This analysis looks to answer if during the period from 1995-2020 snowfall totals in the Western US have decreased more or less than the Northeast, during the period from December to March. The hypothesis is that the Western US has experienced less change in snowfall than the Northeast. Global warming has gone from a theoretical idea to reality in the recent past, with every year having more and more superstorms, whether they be in the winter or summer. Interestingly though, there has been little attention paid to the impacts of global warming and if their effects are evenly distributed. The impacts of global warming are most starkly seen in the winter, with snow levels falling and glaciers downsizing rapidly before ceasing to exist.
In US there are two principal skiing destination regions, the northeast, compromising of New York and New England, with New England defined as Vermont, New Hampshire, Maine and Massachusetts, and the West, which encompasses a broad region but for this analysis is defined as Utah, Colorado, Wyoming, Idaho, and Montana. Both of these regions have encountered difficulties in recent years with below average snowfall and while this does not have a significant impact in the northeast, all of the western states rely on snowmelt to fill reservoirs and water crops in the ensuing growing season. Chen et al performed an analysis on changes in snowfall in the Northeast in the last 25 years, but this research focused only on the Northeast and did not look at other regions of the country. Additionally, Knowles et al analyzed changes in snowfall and rainfall in the Western US, finding that snowfall decreased and rainfall increased in January and March. Knowles et al worked on a longer time horizon, 1949-2004, offering solid analysis of changes, yet this research needs to be updated. Since it was published in 2006 the climate has continued to change and temperature increases have continued. This analysis looks to bring together this existing research and seeks to answer if during the period from 1995-2020 snowfall
totals in the Western US have decreased more or less than the Northeast.
The data used for this analysis comes from NOAA’s National Centers for Environmental Information. The data is available in a unique format by month and by state and contains daily precipitation totals for every weather station in the state. The goal of this investigation is to determine if different regions of the US are being disproportionately affected by using winter precipitation amounts. This approach was chosen rather than looking at average temperature because often average temperature is not representative of actual conditions in winter alpine climates. That is to say, often the mercury on thermometers would read at or above 32℉ yet due to windchill or cloud cover snow will still be falling and accumulating to the ground. Thus, precipitation totals offer a more accurate representation of winter weather.
Existing datasets from the National Centers for Environmental Information provide the basis for this study. Taken individually, the month-by-month precipitation data does not reveal much other than how much snow fell, when it fell, and where. However, when the months are added together to form the 1995-1996 winter season and then all these winter seasons are compared relative to each other, longer term trends begin to become apparent and also help to eliminate any year-to-year variations.

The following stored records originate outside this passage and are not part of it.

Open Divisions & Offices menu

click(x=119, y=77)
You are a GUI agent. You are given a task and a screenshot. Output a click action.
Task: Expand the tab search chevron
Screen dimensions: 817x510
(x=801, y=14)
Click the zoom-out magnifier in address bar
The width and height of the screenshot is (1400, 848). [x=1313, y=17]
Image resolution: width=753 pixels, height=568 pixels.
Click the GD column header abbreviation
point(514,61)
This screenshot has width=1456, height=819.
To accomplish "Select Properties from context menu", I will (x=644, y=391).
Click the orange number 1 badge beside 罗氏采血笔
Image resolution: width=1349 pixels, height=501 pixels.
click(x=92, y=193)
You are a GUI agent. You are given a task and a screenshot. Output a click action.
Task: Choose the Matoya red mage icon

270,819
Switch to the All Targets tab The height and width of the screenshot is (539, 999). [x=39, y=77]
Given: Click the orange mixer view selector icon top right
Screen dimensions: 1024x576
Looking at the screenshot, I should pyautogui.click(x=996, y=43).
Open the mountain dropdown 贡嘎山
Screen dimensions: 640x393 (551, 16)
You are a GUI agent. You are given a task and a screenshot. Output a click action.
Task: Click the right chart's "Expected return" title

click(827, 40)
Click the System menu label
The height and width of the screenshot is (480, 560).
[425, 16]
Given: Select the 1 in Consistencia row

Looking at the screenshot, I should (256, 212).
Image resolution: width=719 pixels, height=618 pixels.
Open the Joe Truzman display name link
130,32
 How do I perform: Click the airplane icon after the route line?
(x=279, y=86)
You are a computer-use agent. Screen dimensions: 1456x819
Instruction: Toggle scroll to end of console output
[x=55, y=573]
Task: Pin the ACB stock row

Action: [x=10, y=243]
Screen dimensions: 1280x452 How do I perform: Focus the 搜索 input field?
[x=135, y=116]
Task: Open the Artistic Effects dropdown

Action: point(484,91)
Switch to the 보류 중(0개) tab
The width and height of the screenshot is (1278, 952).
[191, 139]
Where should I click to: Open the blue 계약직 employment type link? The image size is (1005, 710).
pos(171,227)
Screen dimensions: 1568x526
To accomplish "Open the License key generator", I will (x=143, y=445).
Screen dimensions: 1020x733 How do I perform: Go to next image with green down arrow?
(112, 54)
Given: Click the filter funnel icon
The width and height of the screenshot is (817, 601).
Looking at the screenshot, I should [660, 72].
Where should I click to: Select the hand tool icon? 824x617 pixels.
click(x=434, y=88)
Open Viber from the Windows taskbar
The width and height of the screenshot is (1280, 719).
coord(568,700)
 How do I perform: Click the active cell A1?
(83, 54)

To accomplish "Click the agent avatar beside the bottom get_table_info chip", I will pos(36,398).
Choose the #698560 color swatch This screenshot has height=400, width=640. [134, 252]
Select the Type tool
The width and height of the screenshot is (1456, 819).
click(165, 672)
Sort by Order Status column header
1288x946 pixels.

While for the most part these datasets are without problem, there is an issue with how precipitation totals are reported, with characters being used rather than numbers, M indicating that that day’s report was missed, and T for trace amounts of precipitation which was a day in which something fell but it was not enough to register. Due to the long-time horizon and broad geographic area this paper is looking at, the decision was made to remove all reports that were missing data as well as all reports of trace precipitation. Trace amounts were removed because it was impossible to accurately the different small amounts that are subsumed within the trace amount. This data will be analyzed using a Markov Chain.
The approach of this paper is purely quantitative, focusing on an analysis of spatial temporal data over a 25-year time horizon. Weather patterns and trends change very slowly and thus the long-time horizon is necessary to determine if any change is taking place and if so, how significant such change is. While this is not a longitudinal study, it does have many aspects of one thereby making it an excellent way to test for any changes over time. A number of tools were used in this analysis, mainly RStudio, both in pulling the data from the National Centers for Environmental Information’s website, reformatting the data from “short form” to “long form” and then in performing analysis on the reformatted data. As the data was reported daily and then collated into a monthly by state breakdown and there was 25 years each with four months each to pull and then transform, R offered the best solution to this problem.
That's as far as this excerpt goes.